-- What this task involves --
From the data below, copy out verbatim the stretch from the line containing "How do I perform: Click" through the line containing "tap(405, 507)". Omit the pictures from your copy.

-- Supplied records --
################

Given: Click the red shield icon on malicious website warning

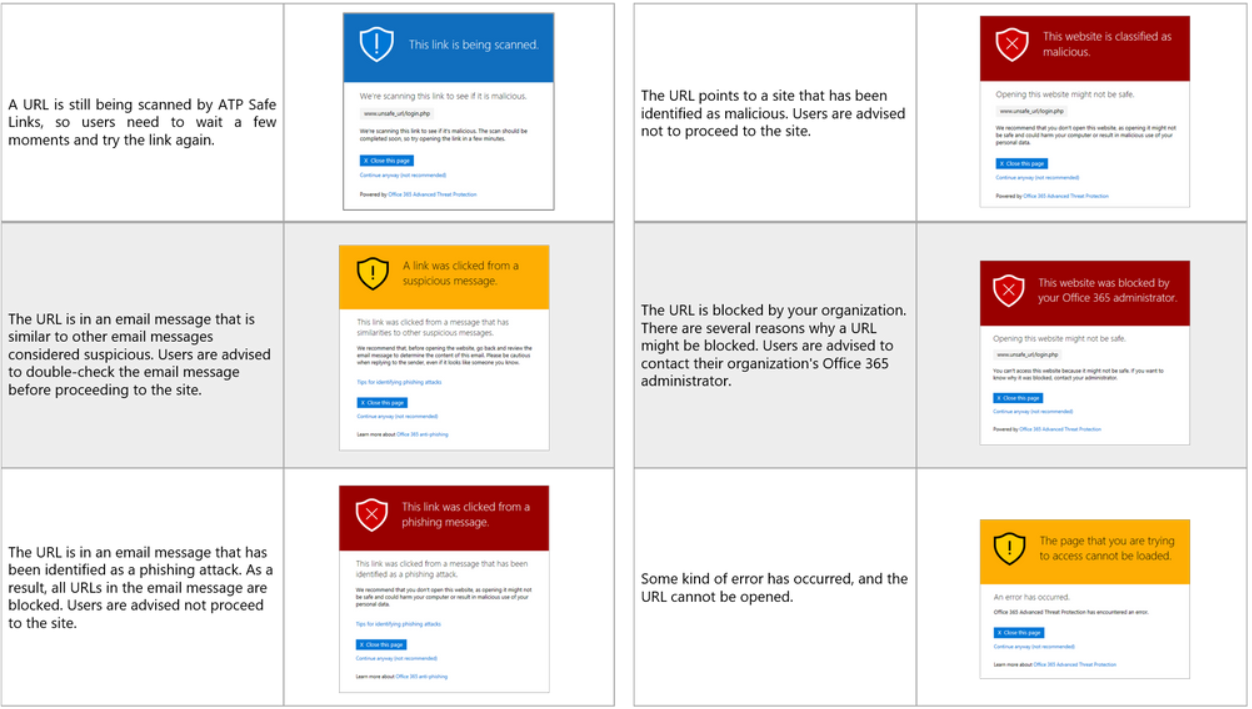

################

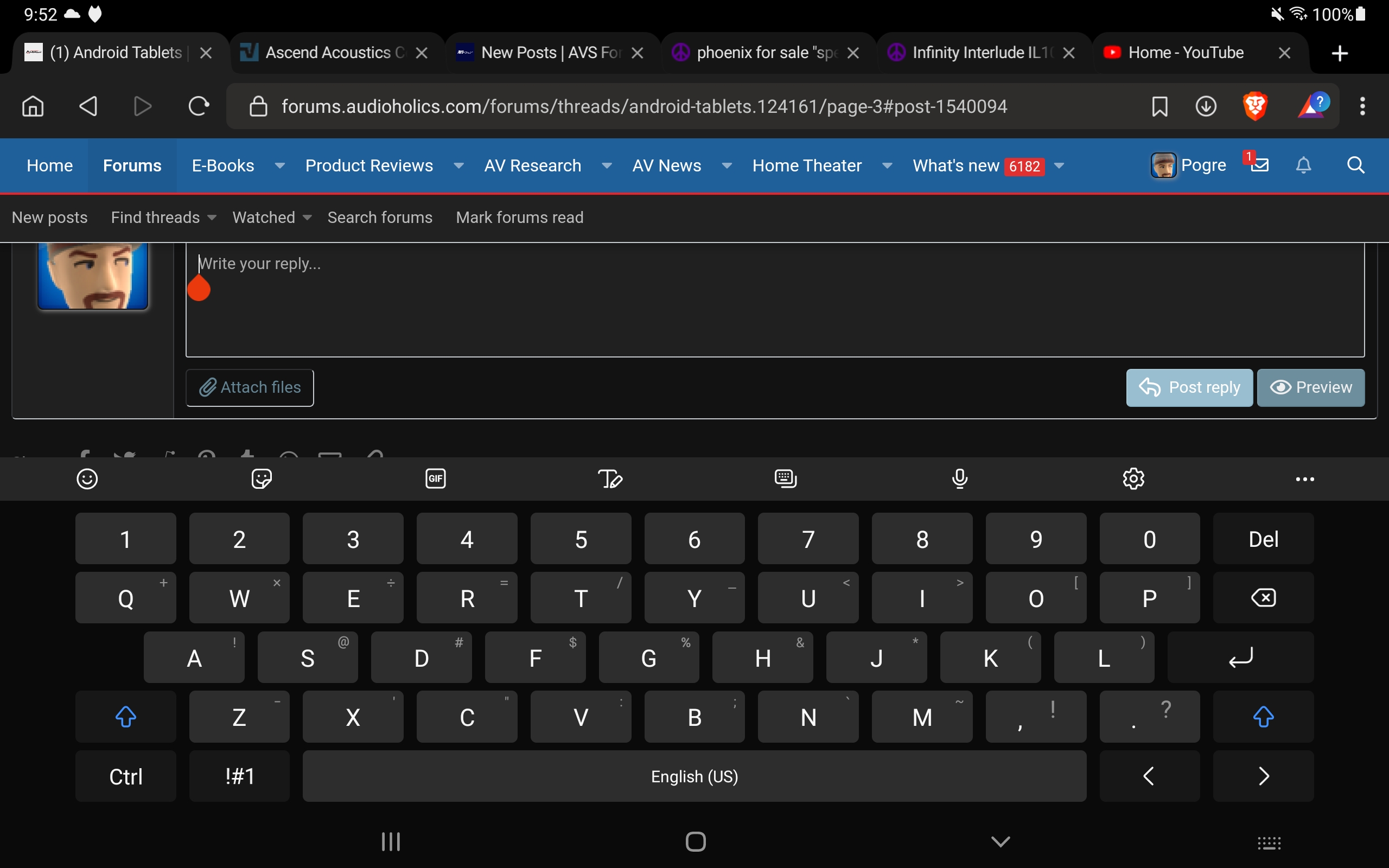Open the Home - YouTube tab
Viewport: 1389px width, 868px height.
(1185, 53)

################

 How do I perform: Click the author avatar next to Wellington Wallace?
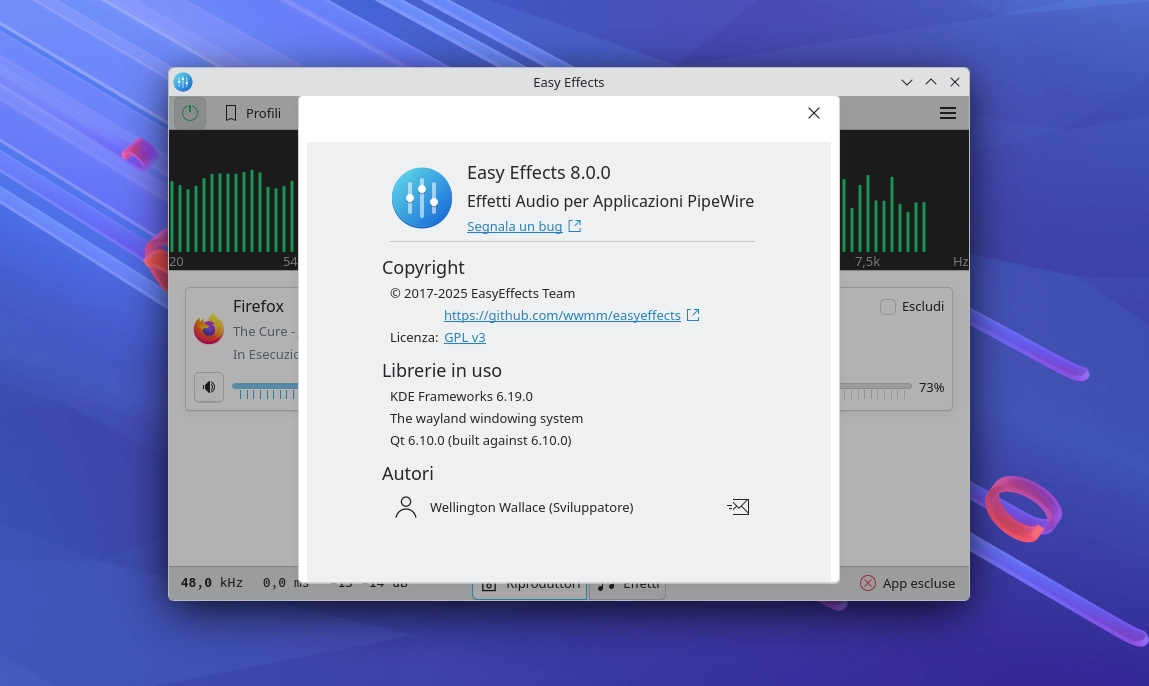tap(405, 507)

################

-- Written response --
 How do I perform: Click the author avatar next to Wellington Wallace?
tap(405, 507)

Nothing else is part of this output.